Daily Mail

Got a cat? Then you MUST be a witch

HISTORY THE LANCASHIRE WITCHES: A CHRONICLE OF SORCERY AND DEATH ON PENDLE HILL by Philip C. Almond (I.B. Tauris £19.99 £12.99) %

- VIRGINIA ROUDING

ALmoST exactly 400 years ago, on Thursday August 20, 1612, ten people — eight women and two men — were hanged at Gallows Hill, on bleak moorland just outside Lancaster.

Though their crimes ranged from theft to murder, what they all had in common was being found guilty of using witchcraft to commit them.

Their arraignmen­t in the Lancaster assizes remains England’s most notorious witch-trial and today provides a thriving tourist attraction in the villages around Pendle Hill.

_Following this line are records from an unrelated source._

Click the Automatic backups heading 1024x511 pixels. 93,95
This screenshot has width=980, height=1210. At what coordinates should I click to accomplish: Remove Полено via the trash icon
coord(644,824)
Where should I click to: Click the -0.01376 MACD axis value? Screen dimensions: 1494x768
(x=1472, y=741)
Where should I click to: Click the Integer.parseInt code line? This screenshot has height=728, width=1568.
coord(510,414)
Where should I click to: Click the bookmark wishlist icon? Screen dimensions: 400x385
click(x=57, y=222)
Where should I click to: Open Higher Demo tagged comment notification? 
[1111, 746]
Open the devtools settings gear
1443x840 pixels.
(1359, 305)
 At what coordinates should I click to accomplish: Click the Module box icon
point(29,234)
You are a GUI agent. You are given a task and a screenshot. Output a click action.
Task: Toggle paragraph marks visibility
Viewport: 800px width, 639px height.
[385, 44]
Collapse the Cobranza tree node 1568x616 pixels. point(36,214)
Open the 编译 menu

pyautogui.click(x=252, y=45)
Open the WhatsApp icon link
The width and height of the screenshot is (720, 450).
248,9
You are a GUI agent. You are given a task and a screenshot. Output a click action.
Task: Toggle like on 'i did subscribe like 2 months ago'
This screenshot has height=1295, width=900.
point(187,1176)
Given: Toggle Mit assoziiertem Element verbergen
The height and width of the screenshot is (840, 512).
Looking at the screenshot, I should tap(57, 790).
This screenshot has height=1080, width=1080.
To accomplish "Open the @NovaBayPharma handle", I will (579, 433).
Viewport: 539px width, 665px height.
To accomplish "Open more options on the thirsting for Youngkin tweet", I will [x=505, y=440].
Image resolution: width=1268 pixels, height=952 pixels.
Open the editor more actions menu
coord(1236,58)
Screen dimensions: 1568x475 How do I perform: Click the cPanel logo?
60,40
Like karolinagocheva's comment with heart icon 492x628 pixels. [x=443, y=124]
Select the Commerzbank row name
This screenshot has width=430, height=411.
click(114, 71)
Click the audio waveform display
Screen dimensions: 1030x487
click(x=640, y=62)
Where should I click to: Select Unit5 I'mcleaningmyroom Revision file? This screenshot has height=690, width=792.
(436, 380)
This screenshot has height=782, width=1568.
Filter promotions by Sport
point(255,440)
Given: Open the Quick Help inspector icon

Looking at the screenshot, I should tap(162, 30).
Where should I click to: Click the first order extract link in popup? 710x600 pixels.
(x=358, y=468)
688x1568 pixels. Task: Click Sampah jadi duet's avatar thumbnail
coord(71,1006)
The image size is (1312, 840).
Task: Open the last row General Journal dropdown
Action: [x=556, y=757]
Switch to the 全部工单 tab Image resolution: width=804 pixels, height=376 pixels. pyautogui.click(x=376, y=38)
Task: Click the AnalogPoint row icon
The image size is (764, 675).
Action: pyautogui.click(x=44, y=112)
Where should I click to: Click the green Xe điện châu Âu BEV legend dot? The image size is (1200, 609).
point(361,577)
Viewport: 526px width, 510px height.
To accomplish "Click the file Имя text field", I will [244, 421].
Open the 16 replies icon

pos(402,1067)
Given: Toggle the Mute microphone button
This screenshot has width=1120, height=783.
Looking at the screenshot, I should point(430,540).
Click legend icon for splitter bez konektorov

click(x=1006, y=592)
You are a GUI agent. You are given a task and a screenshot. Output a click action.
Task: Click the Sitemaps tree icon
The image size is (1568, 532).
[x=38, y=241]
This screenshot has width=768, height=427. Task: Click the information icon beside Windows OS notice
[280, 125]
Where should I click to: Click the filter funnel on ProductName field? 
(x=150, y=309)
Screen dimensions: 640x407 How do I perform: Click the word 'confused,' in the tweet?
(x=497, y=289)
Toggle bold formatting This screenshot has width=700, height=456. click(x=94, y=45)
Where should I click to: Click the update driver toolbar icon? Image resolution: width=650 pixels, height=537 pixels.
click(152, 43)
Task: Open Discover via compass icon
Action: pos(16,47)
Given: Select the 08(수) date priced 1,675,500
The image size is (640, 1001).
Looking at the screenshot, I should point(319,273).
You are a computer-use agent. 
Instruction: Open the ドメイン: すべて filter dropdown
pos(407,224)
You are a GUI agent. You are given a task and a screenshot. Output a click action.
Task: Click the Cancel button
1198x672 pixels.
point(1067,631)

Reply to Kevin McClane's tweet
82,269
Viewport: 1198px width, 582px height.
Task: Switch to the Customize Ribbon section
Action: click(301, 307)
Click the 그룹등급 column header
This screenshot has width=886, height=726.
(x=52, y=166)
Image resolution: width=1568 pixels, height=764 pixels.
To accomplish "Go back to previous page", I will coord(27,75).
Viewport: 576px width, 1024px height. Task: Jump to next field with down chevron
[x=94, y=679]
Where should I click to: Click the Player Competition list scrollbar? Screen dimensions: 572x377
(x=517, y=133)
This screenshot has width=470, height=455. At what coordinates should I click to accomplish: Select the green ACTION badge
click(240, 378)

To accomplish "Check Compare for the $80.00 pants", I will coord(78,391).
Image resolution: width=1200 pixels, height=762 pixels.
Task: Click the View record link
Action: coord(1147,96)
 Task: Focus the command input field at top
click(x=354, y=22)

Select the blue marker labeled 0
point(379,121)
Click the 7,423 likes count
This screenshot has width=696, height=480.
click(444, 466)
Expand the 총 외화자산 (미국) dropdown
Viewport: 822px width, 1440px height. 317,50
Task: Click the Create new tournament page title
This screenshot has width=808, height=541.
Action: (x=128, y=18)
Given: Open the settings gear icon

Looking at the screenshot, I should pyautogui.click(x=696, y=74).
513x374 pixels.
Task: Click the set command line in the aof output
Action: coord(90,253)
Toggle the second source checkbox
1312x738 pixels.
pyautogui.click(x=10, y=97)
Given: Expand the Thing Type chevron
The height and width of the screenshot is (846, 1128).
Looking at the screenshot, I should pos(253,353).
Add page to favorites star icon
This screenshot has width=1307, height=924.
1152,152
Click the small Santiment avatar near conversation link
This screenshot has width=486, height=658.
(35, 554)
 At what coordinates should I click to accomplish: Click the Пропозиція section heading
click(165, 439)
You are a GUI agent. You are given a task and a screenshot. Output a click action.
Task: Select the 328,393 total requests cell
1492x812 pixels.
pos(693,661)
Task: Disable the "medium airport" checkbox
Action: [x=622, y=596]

The trial was recorded in detail by the clerk of the court, Thomas Potts, in his Wonderfull Discoverie of Witches, first published in 1613.

According to Potts, the seeds of suspicion that the area was teeming with witches were sown when a woman called Alizon Device stopped pedlar John Law as he passed her on the road to ask for some pins. it was clear to him she had no intention of paying, so he refused.

Alizon grew very angry, and shortly afterwards John had a seizure and fell down. He managed to drag himself to the nearest alehouse, where he lay in great pain and unable to move. He was further terrified, he testified, by the arrival of a great black dog and then of Alizon herself.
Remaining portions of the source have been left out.